Your objective ▸
Please reproduce exactly, and only, the line containing "This screenshot has width=1024, height=768." and every line after it to the end of the records below, leaving out all pictures.

Records from a dataset
********************

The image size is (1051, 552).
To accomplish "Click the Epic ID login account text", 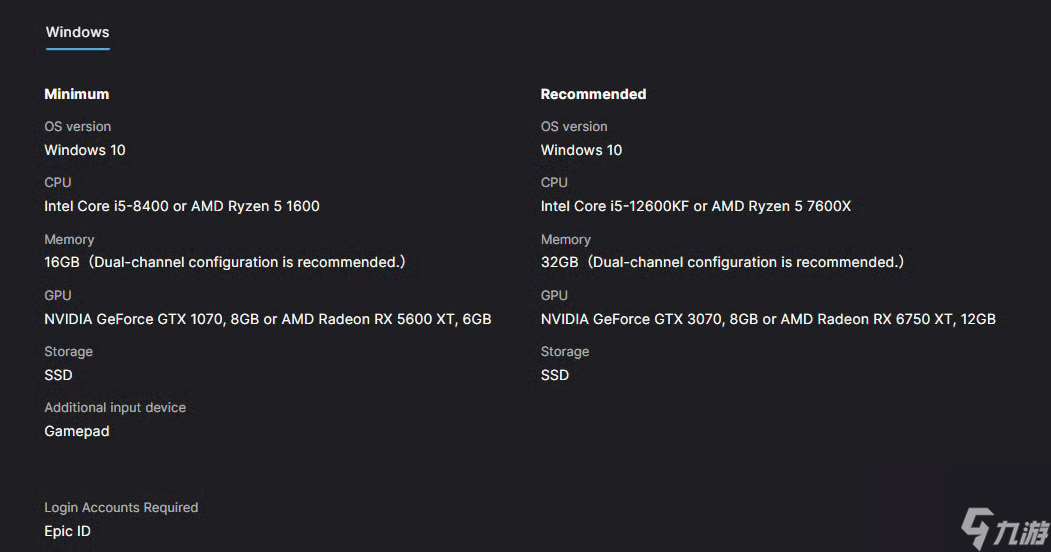I will 67,531.
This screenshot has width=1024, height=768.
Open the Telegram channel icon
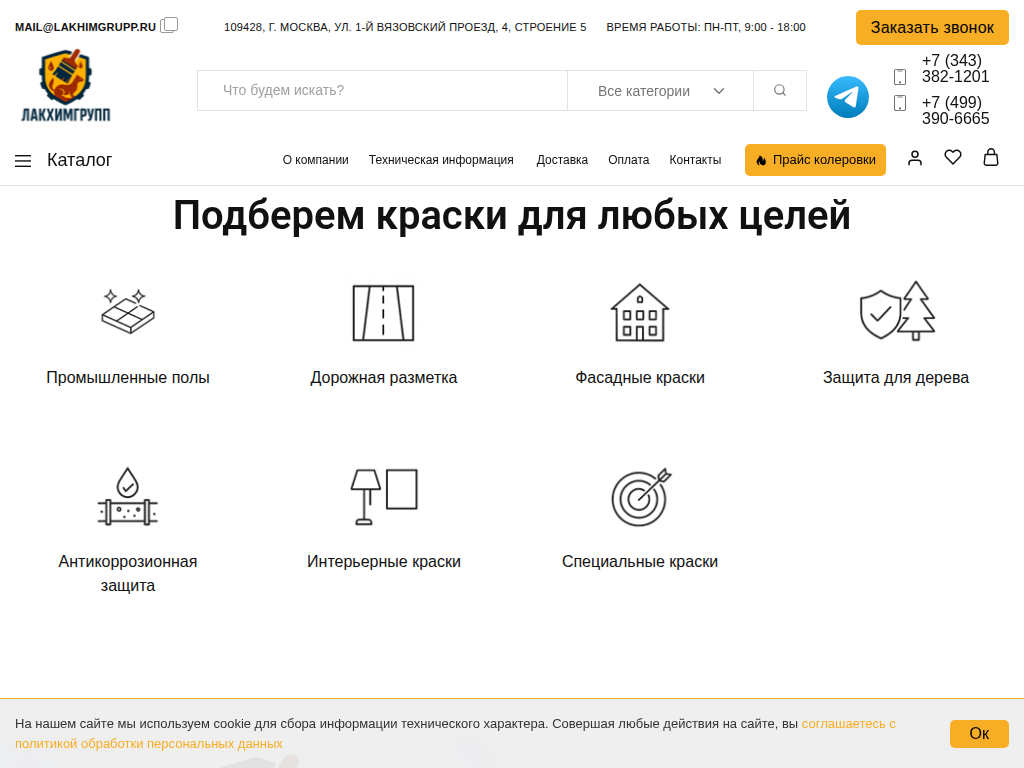point(846,97)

********************

Output of the exercise ▸
This screenshot has width=1024, height=768.
Open the Telegram channel icon
point(846,97)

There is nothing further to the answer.